The pale yellow sky above the beach with a blue sun at its centre suggests a bright, inverted dawn. Below the sky, the curved strips of turquoise and lime-green suggest the rolling landscape of the island, forming a horizon. The sea that takes up most of the space is composed of various shades of blue. Towards the foreground, a great arc of dark blue suggests the entrance to a bay, and green-brown patches indicate the point where the sea meets the shore.

The most striking feature is the figure of the saint himself, which has been cut from a medieval manuscript. Columba is garbed in a red robe and adorned by a golden halo, standing on his “boat” - a cloud-like shape overlaid with a brown pattern - facing towards the land as if arriving from a voyage.

There are additional scraps of manuscript near the bottom edge of the painting: one fragment in blue and pink in the lower centre suggests the archway of an ornate church door; a more puzzling pink section in the lower-right appears to display the letters “NCII”, presumably part of a Latin word taken from a manuscript.
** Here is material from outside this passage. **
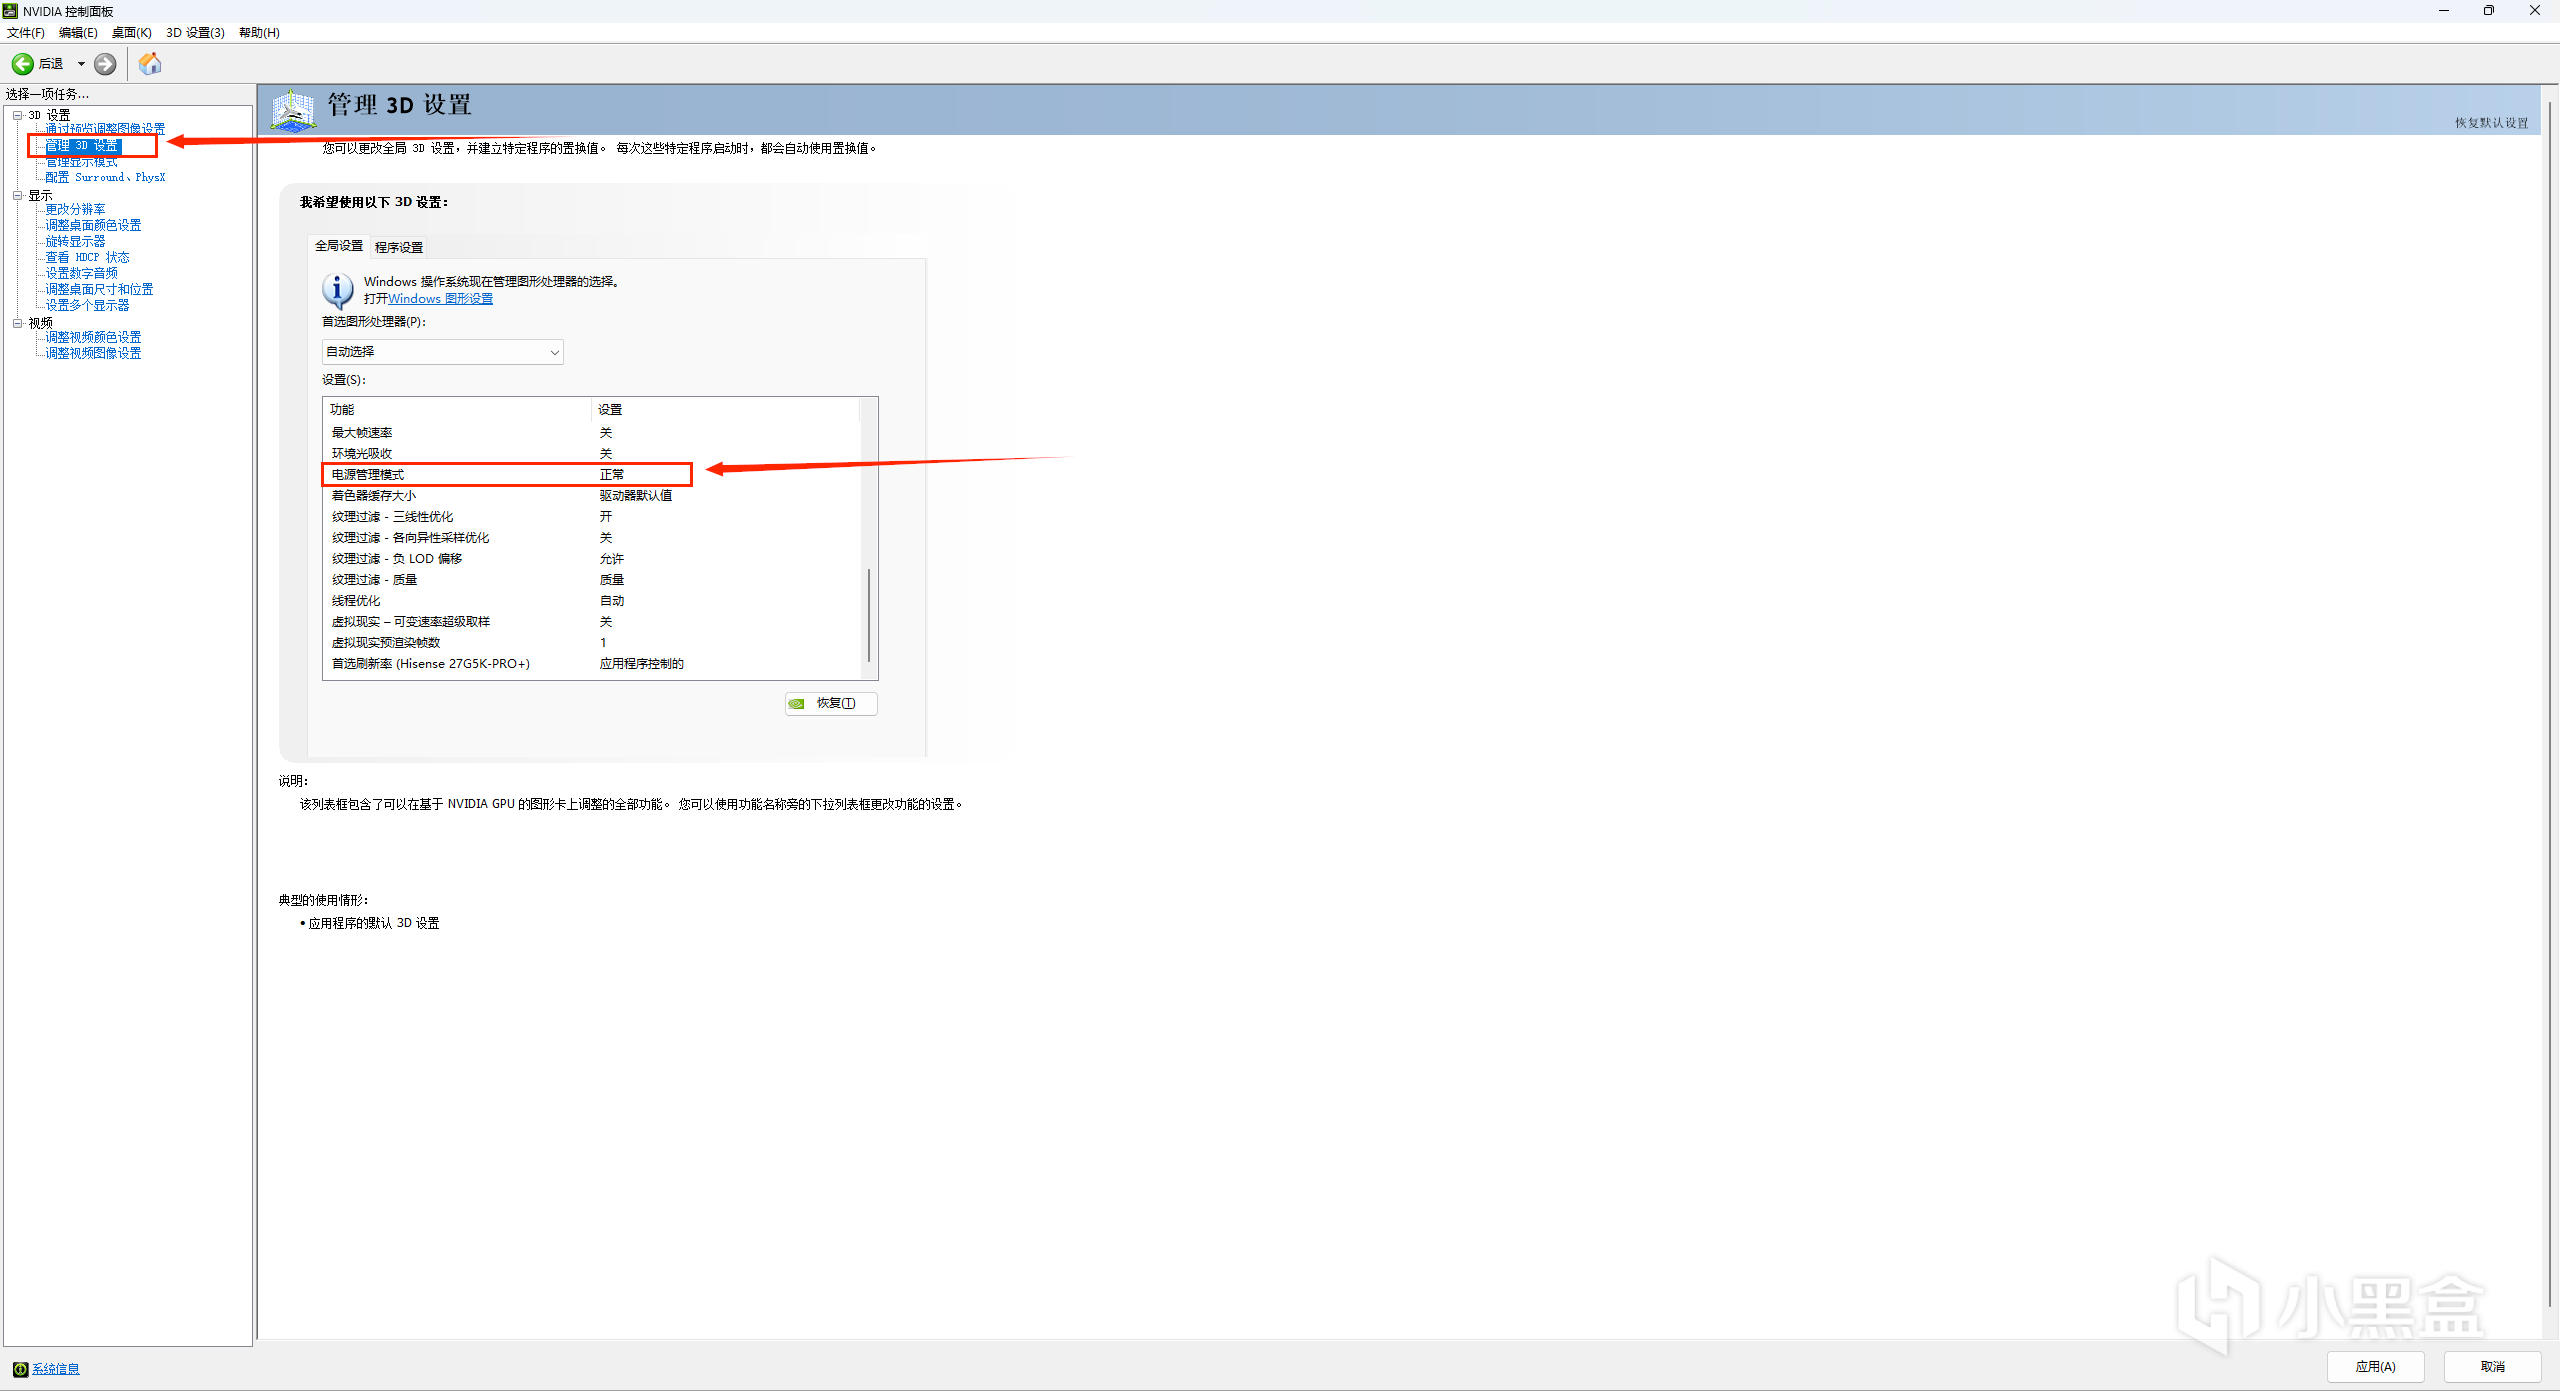Open the 3D 设置 menu
This screenshot has height=1392, width=2560.
(194, 33)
It is partially covered by a rectangle composed of old metal with one large circle and six smaller circles. It may once have been part of a door, with holes for handle and nails, and refer to the monastery built by Columba and his companions.

Colin Black studied Graphic Design at Chelsea School of Art and the Royal College of Art in London. He worked in London for fourteen years at major design practices before starting his teaching career. He is currently a member of staff at Leith School of Art and exhibits regularly at the Open Eye Gallery in Edinburgh.